Let me begin by stating this is not my story. This is the story of my wife who does not blog and, if anything, is meant to show you that I'm not the only one who survives some of these parenting fiasco's. I just blog about them to make myself feel better. ... she prefers Pinot Grigio.
Last Friday my beautiful wife of 9 years, mother of my 4 children, decided it was necessary that Costco be conquered that day. She loaded the troops and headed off with a brilliant plan of attack. She would feed them, stuff them with ice cream and then rush the aisles quickly before the food coma wore off. This is why I don't make plans.
She got in line with the baby for the hot dogs outside of Costco. She sat the three big girls at a table and told them to stay right there where she could see them while she ordered. She repeated to Rosaline - STAY.
Not thirty seconds go by when she feels a clammy hand wrap around her thigh. She looks down to see Rosaline beaming up at her. "I told you to stay with your sisters," she says. "I just wanted to tell you I love you," came the reply. Gina points and she trudges back.
Perhaps another minute passes before she catches a mop of curly blond hair out of the corner of her eye. "I love you Mama!' Rosaline screams as she high tails it back to the table.
A beat of a butterflies wing later she's back again, only this time she's not even sure why. So Gina lost her patience, as all great mothers do. No ice cream for you. Mount Vesuvius erupts. Now she's trying to order hot dogs, twins at the table perplexed, Rosaline full tantrum mode on the ground, the world watching.
Somehow they survive the dogs and, as promised, the twins get ice cream to follow and Rosaline does not. By this point she's reduced to a stuttering whimper but the baby is now hungry as well. She rounds them up, back to the car to eat their ice cream and feed this baby.
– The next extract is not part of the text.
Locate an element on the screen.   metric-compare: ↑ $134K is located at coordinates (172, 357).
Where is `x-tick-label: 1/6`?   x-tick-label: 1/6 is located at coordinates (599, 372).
Twins are in the way back enjoying their dessert, baby is latched in the front with Mama and Rosaline is in the middle seats, plotting her revenge. She notices Arianna is buckled but the car is not moving; she's found her chance. Rosaline jumps up and leaps into the back to force Arianna to unbuckle her seat belt. In the melee that proceeds, the buckle is indeed disengaged, it coils back, hits Arianna's ice cream and Jackson Pollacks the car in frozen confection.
Now Arianna is screaming, this of course causes Gina to turn and baby to become detached mid stream. So now breast milk is spouting like a ruptured sprinkler head all over the car, Arianna is hysterical, Gina screaming behind her grabbing at childless air, Rosaline cowering, and Genevieve peacefully enjoying her ice cream pretending she's adopted.
Somehow they still made it through Costco and got everything from the list. Even a magnum of Kirkland Pinot Grigio.